BACAAN »
--------------------------------------------------
Rodrigo Duterte sejak menjabat sebagai presiden Filipina pada 2016, lebih dari 6.000 orang tersangka kejahatan narkoba tewas tanpa melalui persidangan
Saat ini Rodrigo Duterte menghadapi ancaman penangkapan pada tahun depan atau setelah kepala jaksa penuntut umum Pengadilan Kriminal Internasional (ICC) mengakhiri penyelidikan awal soal dugaan pelanggaran HAM terbunuhnya ribuan orang dalam perang melawan kejahatan narkoba di negara itu.
Rodrigo Duterte siap bertanggung jawab terkait operasi pemberantasan narkoba yang merenggut ribuanya nyawa sejak dirinya terpilih pada 2016.
"Siap menghadapi dakwaan, asal bukan kejahatan terhadap kemanusiaan, meskipun bisa membuatnya dipenjara," tegas Rodrigo Duterte
Dilansir Associated Press (AP), Selasa (20/10/2020) pernyataan Duterte yang disiarkan televisi pada Senin (19/10) malam adalah salah satu pengakuannya yang paling jelas tentang peluang bahwa dia dapat menghadapi tuntutan pidana atas kampanye perang melawan narkoba sejak menjabat pada pertengahan 2016.
"Jika ada pembunuhan di sana, saya ingin mengatakan saya adalah orangnya. Anda bisa meminta pertanggungjawaban saya atas apa pun, kematian apa pun yang terkait perang terhadap narkoba," kata Duterte.
Ini merupakan pengakuan Duterte paling jelas terkait kematian hampir 6.000 orang sejak kampanye memerangi kejahatan narkoba di pertengahan 2016.
"Jika Anda terbunuh, itu karena saya marah dengan narkoba. Jika itu yang saya katakan, bawa saya ke pengadilan untuk dipenjara. Oke, saya tidak masalah, jika saya mengabdi untuk negara dengan masuk penjara, dengan senang hati," tuturnya.
Dia menegaskan, narkoba merupakan ancaman keamanan nasional dan publik, sama halnya dengan pemberontakan yang dilakukan komunis selama puluhan tahun.
"Ketika Anda menyelamatkan negara Anda dari kehancuran orang-orang seperti NPA dan obat-obatan, Anda melakukan tugas suci," katanya, mengacu pada pemberontak Tentara Rakyat Baru komunis (NPA).
“Jika ini dibiarkan terus menerus dan tidak ada tindakan tegas yang diambil, itu bisa membahayakan keamanan negara,” ujarnya.
--------------------------------------------------
KUTIPAN CATATAN »
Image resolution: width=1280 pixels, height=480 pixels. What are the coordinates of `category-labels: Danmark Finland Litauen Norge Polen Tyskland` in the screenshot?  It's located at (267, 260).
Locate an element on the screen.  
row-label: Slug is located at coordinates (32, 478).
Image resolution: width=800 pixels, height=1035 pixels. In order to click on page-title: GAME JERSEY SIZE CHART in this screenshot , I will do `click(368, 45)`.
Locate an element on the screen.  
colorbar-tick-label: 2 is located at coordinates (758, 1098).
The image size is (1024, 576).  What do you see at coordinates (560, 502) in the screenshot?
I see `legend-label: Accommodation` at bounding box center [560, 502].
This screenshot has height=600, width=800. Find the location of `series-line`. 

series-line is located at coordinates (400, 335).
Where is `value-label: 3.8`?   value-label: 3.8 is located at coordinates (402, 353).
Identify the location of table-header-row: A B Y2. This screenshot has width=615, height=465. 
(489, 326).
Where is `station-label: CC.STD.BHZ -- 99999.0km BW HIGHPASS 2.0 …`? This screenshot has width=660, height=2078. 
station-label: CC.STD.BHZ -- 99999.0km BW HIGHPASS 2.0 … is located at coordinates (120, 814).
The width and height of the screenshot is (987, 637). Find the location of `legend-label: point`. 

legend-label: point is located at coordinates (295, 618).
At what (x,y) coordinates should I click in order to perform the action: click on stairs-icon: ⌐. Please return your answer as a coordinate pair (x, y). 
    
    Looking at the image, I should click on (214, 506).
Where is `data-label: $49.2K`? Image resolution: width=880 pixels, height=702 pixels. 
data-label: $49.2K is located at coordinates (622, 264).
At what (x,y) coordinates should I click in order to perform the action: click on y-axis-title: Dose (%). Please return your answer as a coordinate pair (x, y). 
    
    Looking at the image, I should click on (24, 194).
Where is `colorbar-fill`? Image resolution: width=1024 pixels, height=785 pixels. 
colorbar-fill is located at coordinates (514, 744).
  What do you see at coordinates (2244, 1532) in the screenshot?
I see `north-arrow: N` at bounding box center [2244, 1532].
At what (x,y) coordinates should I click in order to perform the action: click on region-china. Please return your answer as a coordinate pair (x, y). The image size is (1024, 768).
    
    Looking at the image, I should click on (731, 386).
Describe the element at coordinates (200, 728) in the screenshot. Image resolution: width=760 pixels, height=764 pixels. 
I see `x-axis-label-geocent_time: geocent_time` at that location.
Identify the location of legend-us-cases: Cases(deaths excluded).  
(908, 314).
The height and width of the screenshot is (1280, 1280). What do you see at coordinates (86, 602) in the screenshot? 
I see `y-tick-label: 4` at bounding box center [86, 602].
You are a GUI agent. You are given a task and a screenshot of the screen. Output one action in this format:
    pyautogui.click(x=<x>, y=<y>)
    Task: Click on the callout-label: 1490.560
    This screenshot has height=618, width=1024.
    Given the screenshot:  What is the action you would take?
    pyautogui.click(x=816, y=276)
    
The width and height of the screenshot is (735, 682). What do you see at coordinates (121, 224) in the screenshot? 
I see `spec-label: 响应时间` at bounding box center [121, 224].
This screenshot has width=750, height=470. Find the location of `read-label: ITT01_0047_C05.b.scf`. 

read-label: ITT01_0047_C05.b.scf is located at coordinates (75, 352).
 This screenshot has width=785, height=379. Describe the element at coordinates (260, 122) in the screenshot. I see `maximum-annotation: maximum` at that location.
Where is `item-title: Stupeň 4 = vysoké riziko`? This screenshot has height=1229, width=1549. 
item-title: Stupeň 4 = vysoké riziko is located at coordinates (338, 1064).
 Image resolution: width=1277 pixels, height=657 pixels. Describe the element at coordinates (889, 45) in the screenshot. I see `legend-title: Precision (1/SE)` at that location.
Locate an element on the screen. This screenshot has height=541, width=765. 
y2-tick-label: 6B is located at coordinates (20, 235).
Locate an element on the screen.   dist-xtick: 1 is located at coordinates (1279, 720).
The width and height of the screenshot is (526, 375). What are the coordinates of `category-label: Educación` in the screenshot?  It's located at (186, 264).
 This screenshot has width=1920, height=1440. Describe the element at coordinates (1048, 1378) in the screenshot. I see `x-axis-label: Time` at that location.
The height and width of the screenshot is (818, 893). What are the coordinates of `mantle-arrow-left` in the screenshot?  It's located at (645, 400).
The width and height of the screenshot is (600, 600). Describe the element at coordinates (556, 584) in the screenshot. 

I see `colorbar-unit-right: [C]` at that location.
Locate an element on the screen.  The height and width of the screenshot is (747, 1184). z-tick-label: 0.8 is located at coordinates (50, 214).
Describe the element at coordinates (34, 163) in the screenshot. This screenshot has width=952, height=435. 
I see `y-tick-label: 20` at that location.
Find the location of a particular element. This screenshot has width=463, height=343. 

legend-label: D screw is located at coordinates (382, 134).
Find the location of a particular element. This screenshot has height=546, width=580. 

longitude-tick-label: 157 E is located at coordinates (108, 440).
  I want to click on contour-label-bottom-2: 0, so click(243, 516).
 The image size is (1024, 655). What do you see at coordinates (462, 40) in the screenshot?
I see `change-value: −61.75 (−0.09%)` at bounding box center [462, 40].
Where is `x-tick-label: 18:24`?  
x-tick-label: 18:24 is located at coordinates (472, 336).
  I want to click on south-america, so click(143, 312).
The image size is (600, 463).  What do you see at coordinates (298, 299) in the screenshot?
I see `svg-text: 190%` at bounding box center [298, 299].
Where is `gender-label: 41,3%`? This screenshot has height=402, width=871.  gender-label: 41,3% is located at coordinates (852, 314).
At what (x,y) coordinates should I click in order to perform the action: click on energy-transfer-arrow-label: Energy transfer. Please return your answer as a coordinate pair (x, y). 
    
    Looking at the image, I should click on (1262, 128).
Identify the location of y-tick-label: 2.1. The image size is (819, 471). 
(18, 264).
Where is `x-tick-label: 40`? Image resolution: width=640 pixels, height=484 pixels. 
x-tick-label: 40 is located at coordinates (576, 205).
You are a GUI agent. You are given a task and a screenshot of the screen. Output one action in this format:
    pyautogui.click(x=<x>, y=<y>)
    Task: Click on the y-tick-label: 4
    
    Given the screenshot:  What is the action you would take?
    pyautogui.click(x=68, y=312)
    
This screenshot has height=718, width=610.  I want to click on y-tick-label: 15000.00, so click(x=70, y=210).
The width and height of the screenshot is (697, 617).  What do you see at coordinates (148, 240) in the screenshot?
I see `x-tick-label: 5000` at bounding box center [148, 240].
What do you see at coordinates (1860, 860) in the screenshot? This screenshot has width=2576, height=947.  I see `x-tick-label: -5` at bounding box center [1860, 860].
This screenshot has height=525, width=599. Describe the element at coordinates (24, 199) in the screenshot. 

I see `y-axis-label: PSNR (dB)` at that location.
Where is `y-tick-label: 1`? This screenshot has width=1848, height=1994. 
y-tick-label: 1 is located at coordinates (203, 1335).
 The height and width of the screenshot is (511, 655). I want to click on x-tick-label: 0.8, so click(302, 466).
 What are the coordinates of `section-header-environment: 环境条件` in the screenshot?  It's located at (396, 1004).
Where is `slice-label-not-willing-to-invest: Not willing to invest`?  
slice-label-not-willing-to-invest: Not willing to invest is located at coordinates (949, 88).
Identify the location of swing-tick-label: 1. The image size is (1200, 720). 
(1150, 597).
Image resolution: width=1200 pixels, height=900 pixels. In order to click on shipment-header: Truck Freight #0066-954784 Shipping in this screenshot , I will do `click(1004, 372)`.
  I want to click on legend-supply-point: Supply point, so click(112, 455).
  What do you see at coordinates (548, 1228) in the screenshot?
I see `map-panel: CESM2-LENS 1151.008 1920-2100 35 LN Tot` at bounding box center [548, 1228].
--------------------------------------------------
PERSYARATAN TUGAS A » Berikan kembali bagian bacaan tentang Duterte dari "Rodrigo Duterte siap" sampai "pada pertengahan 2016." tanpa mengubah apa pun.
PERSYARATAN TUGAS B » Tulis ulang baris-baris catatan dari baris yang memuat "The image size is (600, 463)." sampai baris yang memuat "Looking at the image, I should click on (1262, 128).", termasuk kedua baris itu, dengan mengganti "coordinate pair" menjadi "pair of coordinates" dan membiarkan sisanya tetap sama. Tampilkan hanya baris-baris tersebut.

KELUARAN YANG DIHARAPKAN A »
Rodrigo Duterte siap bertanggung jawab terkait operasi pemberantasan narkoba yang merenggut ribuanya nyawa sejak dirinya terpilih pada 2016.
"Siap menghadapi dakwaan, asal bukan kejahatan terhadap kemanusiaan, meskipun bisa membuatnya dipenjara," tegas Rodrigo Duterte
Dilansir Associated Press (AP), Selasa (20/10/2020) pernyataan Duterte yang disiarkan televisi pada Senin (19/10) malam adalah salah satu pengakuannya yang paling jelas tentang peluang bahwa dia dapat menghadapi tuntutan pidana atas kampanye perang melawan narkoba sejak menjabat pada pertengahan 2016.

KELUARAN YANG DIHARAPKAN B »
The image size is (600, 463).  What do you see at coordinates (298, 299) in the screenshot?
I see `svg-text: 190%` at bounding box center [298, 299].
Where is `gender-label: 41,3%`? This screenshot has height=402, width=871.  gender-label: 41,3% is located at coordinates (852, 314).
At what (x,y) coordinates should I click in order to perform the action: click on energy-transfer-arrow-label: Energy transfer. Please return your answer as a pair of coordinates (x, y). 
    
    Looking at the image, I should click on (1262, 128).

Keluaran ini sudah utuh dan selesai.